*Verilen görev 1*:
Antrenörler hakkındaki metinde "Bugün ilçedeki antrenörlerimiz" ifadesinden "sayısı ise 52’dir." ifadesine kadar olan kısmı hiç değiştirmeden yeniden yazın.
*Verilen görev 2*:
Antrenörler hakkındaki metne göre aşağıdaki soruları yanıtlayın.
(a) 1990'lı yıllara kadar antrenörlerin tamamına yakını kimlerdi?
(b) Antrenör havuzundaki en hızlı sayısal gelişim hangi grubun sayısında oldu?
(c) 18 Ağustos 2020 itibarıyla Bursa'da toplam kaç futbol takımı bulunmaktadır?

*Verilen metin*:

1990’lı yıllara kadar antrenörlerimizin tamamına yakını ilçedeki eski amatör futbolculardı. 1990’lı yıllarda İnegölspor’da profesyonel futbol geçmişi olan arkadaşlar da antrenör havuzumuzda yer almaya başladılar.

Antrenör havuzumuzdaki en hızlı sayısal gelişim Spor Akademisi olarak da bilinen, Beden Eğitimi ve Spor Yüksekokulu Mezunu öğretmen antrenörlerimizin sayısında oldu.

Bugün ilçedeki antrenörlerimiz içinde en kalabalık kitleyi onlar oluşturmaktadırlar.

“18 Ağustos 2020 tarihi itibariyle Bursa’da 4 profesyonel, 233 amatör toplam 237 futbol takımı, 471’i aktif görev yapan 1136 antrenör bulunmaktadır.”

İçemizde ise TUFAD Üyesi antrenör sayısı ise 52’dir.

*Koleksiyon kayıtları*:
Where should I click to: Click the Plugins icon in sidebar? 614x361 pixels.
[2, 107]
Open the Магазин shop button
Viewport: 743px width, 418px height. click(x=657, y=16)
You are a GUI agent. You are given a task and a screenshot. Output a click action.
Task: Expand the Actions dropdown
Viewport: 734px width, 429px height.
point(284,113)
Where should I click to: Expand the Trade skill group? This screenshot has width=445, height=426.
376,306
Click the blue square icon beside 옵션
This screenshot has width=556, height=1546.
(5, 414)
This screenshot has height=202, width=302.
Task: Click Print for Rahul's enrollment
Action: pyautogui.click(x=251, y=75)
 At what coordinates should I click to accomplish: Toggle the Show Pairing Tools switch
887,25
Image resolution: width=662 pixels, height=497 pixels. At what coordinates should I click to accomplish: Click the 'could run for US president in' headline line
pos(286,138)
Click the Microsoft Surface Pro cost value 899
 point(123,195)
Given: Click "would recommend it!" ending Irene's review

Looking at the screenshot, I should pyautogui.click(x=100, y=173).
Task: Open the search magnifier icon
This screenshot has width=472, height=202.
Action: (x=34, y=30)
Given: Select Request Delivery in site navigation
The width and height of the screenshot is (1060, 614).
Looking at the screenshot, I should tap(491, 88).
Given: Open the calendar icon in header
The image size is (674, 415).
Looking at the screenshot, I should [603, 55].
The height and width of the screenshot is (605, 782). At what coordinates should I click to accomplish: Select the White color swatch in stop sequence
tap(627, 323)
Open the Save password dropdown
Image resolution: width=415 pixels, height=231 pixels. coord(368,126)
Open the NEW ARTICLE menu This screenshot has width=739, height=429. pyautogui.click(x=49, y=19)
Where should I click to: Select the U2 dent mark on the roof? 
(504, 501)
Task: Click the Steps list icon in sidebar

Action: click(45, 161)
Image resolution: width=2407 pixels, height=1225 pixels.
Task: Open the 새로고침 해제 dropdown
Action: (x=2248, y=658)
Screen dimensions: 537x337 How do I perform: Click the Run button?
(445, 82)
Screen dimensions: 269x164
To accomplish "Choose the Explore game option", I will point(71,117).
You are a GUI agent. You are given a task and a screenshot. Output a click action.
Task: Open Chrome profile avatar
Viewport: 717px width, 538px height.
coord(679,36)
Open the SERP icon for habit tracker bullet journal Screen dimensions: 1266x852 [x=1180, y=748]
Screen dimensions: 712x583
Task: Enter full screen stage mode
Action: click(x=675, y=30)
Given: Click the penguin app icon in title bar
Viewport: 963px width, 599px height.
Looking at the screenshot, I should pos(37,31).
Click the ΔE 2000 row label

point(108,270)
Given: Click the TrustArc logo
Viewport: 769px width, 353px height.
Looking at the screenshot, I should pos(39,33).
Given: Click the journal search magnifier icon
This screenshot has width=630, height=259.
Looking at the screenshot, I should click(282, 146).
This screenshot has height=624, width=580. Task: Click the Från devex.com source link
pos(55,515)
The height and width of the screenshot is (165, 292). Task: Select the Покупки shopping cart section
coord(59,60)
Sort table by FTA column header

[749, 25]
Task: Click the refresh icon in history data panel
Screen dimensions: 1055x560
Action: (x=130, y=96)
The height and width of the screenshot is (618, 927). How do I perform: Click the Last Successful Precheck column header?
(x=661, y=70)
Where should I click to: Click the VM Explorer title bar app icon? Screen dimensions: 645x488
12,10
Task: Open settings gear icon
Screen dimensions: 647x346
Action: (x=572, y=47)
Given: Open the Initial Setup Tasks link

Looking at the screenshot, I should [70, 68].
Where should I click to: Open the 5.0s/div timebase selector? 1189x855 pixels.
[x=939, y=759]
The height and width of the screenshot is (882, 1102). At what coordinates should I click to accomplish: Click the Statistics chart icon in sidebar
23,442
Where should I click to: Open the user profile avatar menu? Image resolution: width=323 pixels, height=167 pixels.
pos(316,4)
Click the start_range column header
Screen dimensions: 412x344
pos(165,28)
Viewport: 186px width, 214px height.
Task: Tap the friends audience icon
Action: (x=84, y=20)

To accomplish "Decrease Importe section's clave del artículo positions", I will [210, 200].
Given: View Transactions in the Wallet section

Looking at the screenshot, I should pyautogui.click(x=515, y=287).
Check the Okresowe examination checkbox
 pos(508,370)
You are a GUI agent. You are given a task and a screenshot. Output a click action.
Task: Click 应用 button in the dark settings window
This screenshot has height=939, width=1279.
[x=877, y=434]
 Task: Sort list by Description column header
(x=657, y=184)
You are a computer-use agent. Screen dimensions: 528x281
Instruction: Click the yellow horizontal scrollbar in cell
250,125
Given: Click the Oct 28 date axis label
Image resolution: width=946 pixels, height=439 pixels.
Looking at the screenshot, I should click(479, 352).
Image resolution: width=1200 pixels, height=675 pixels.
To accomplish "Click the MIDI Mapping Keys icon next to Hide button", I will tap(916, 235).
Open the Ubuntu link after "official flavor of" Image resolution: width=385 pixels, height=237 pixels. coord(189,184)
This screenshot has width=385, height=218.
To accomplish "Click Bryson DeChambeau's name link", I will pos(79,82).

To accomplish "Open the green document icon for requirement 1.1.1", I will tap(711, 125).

*Doğru sonuç 1*:
Bugün ilçedeki antrenörlerimiz içinde en kalabalık kitleyi onlar oluşturmaktadırlar.

“18 Ağustos 2020 tarihi itibariyle Bursa’da 4 profesyonel, 233 amatör toplam 237 futbol takımı, 471’i aktif görev yapan 1136 antrenör bulunmaktadır.”

İçemizde ise TUFAD Üyesi antrenör sayısı ise 52’dir.

*Doğru sonuç 2*:
(a) İlçedeki eski amatör futbolcular.
(b) Beden Eğitimi ve Spor Yüksekokulu mezunu öğretmen antrenörlerin sayısında.
(c) 237.